Member of Parliament, Pratinidhi Sabha
- Incumbent
- Assumed office 26 March 2026
- Preceded by: Rajendra Prasad Pandey
- Constituency: Dhading 1

Personal details
- Born: 17 October 1992 (age 33) Dhading
- Party: Rastriya Swatantra Party
- Profession: Politician, Social activist, Nurse

= Ashika Tamang =

Nepalese politician, activist, and actress (born 1992)

Ashika Tamang (born 17 October 1992) is a Nepalese politician, social activist, and actress. She is a Member of Parliament, having been elected from the Dhading 1 constituency as a candidate of the Rastriya Swatantra Party in the 2026 Nepalese general election.

== Early life ==
Ashika Tamang was born in Malekhu, Dhading, Nepal, where she spent her early years. Growing up in a rural environment she gained firsthand insight into the challenges faced by ordinary people.
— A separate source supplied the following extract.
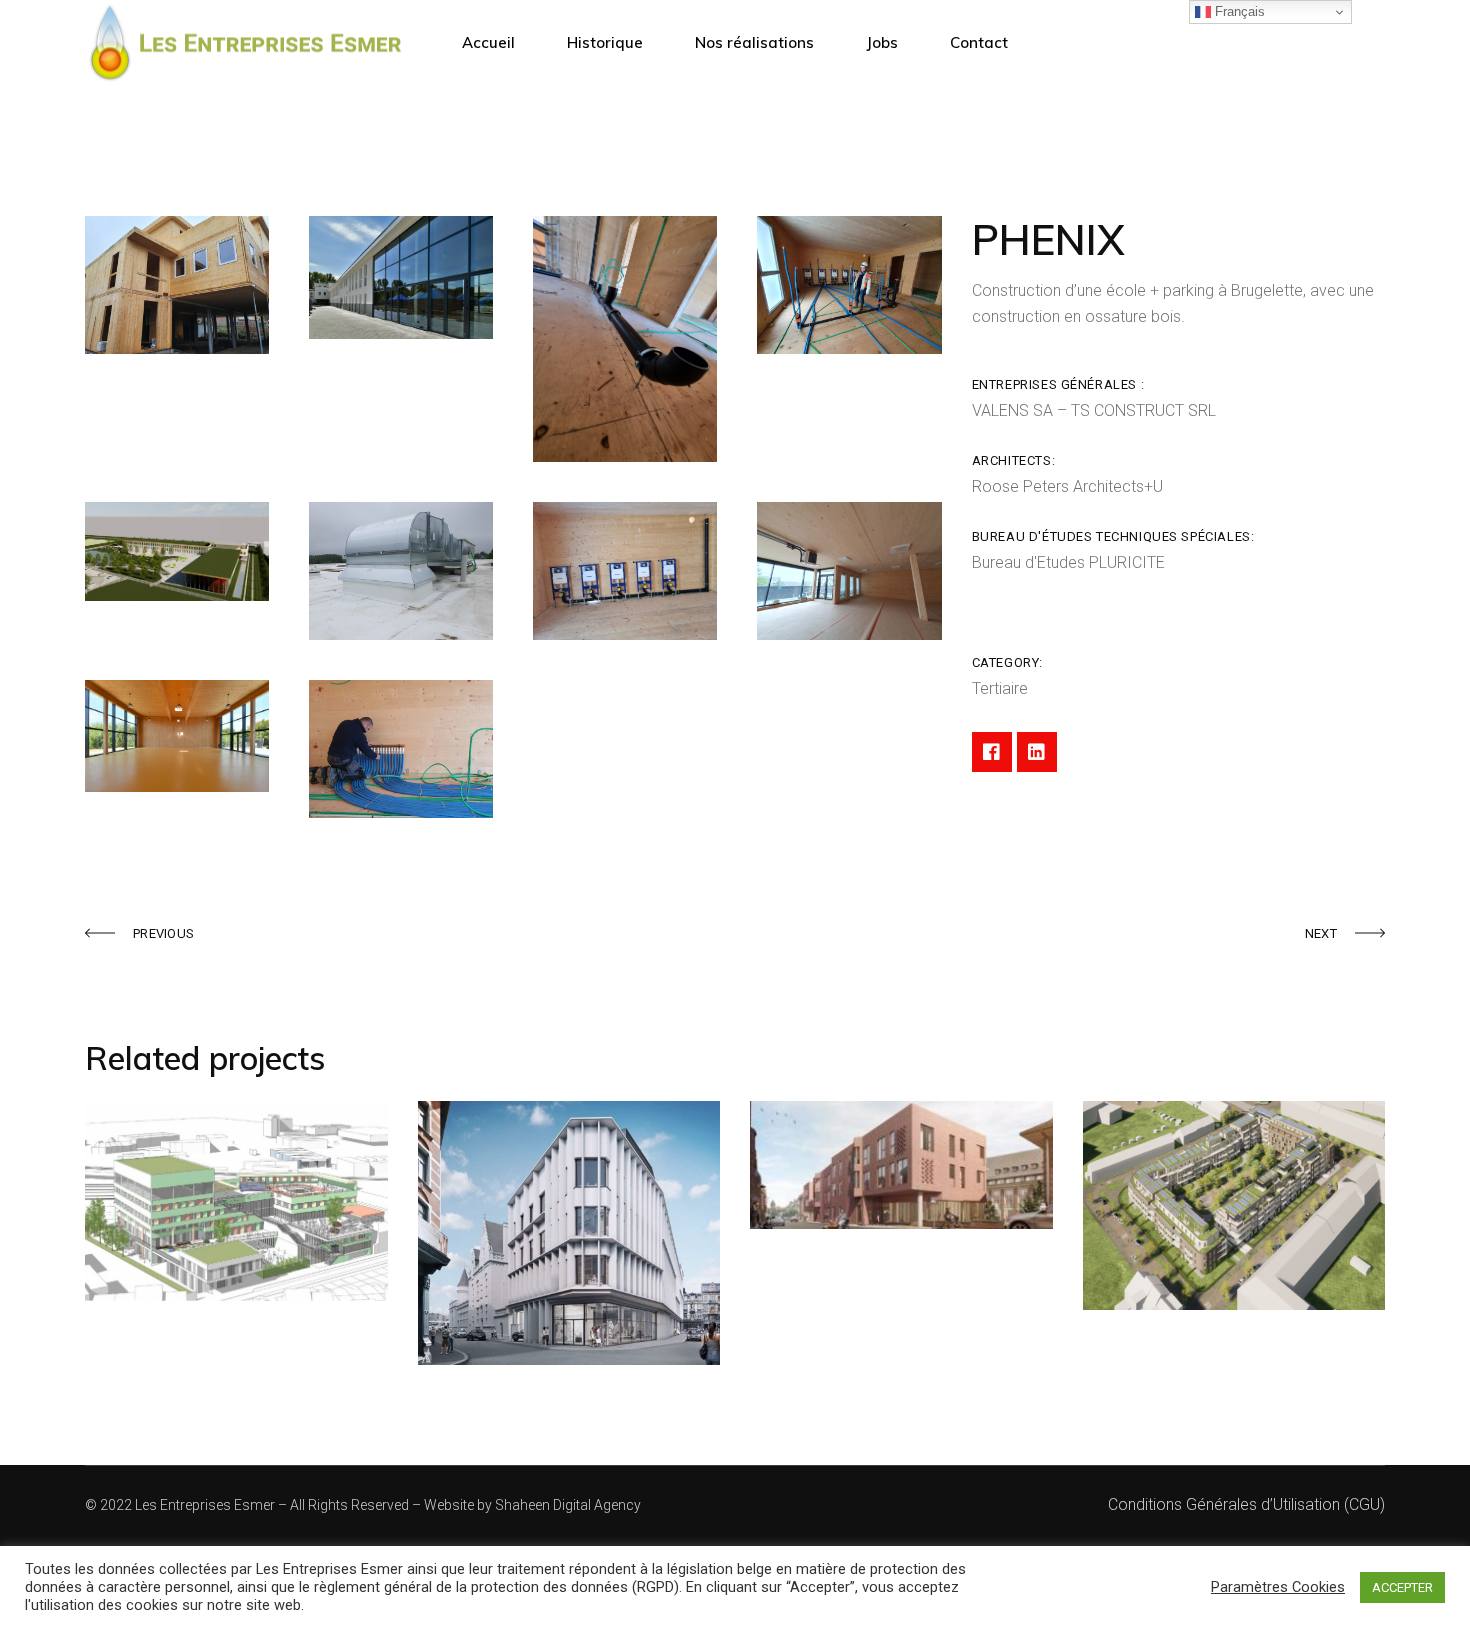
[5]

These experiences influenced her outlook and motivated her to work toward social equality, public welfare, and empowering local communities.

== Political career ==
Following the 2025 Nepalese Gen Z protests that overthrew the then Nepalese Government, Tamang was nominated by the Rastriya Swatantra Party to contest for 2026 Nepalese general election from Dhading-1. She went on to win decisively, securing a total of 39,128 votes.

In August 2026, Tamang proposed re-establishing the death penalty for convicted rapists.

== Personal life ==
Tamang is married to a German citizen, Thomas. She is the mother of two children, a son and a daughter. She lived in Germany for several years, working as a nurse, before permanently relocating to Nepal in 2024 with her children.